My makeover haunts the croissants… Would I make a good stylist?
Never call yourself an oddball when I'm out there somewhere.
I'm sure that first scientific paper still exists, the one describing my rarest-of-the-rare albinism variant. The palest albino people have blue eyes, and mine have always been the color of freshly-spilt blood. A mark of destiny, I suppose. Or fate. Fate, fate, that's all anyone talked about back in the Middle Ages when looking at me. Either that or witches and devil stuff. It was enough to make a scruffy kid raised by the Teutonic Order feel cheated. But hey, if they saw me now, I'd have to eat all my curse words, and language back in the day was no less colorful!
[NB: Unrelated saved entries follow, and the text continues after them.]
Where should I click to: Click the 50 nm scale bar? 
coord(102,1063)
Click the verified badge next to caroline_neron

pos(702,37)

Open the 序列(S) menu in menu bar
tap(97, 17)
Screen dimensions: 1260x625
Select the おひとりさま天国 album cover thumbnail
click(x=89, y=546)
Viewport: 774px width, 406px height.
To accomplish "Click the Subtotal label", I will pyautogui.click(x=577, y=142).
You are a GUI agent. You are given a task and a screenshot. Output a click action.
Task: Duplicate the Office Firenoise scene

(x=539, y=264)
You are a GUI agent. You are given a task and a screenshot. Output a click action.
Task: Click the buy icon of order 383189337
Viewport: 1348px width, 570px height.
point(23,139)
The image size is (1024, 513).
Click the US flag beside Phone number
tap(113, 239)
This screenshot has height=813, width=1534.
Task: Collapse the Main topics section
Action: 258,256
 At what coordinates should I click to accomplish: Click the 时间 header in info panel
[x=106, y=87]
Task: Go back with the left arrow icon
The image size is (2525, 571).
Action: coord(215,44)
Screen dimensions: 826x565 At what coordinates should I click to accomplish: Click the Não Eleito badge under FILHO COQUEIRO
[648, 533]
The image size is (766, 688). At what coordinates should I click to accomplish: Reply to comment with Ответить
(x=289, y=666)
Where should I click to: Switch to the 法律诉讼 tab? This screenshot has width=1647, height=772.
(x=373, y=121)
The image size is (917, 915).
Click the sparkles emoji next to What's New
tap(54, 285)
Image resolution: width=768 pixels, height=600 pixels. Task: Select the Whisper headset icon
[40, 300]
There's a popular myth that vampires come from Prussia. I'll take whatever credit is offered, but if I were a mythical creature, I'd probably be something more like a cockatrice! Part fluffy chicken, part no-shits dragon! So cuddly and cute, but with a stare that freezes the world into admiring its awesomeness!
Maybe I should try transforming into one? Maybe not. Transforming anything more than a few toes or my abdomen still gives me the heebie-jeebies.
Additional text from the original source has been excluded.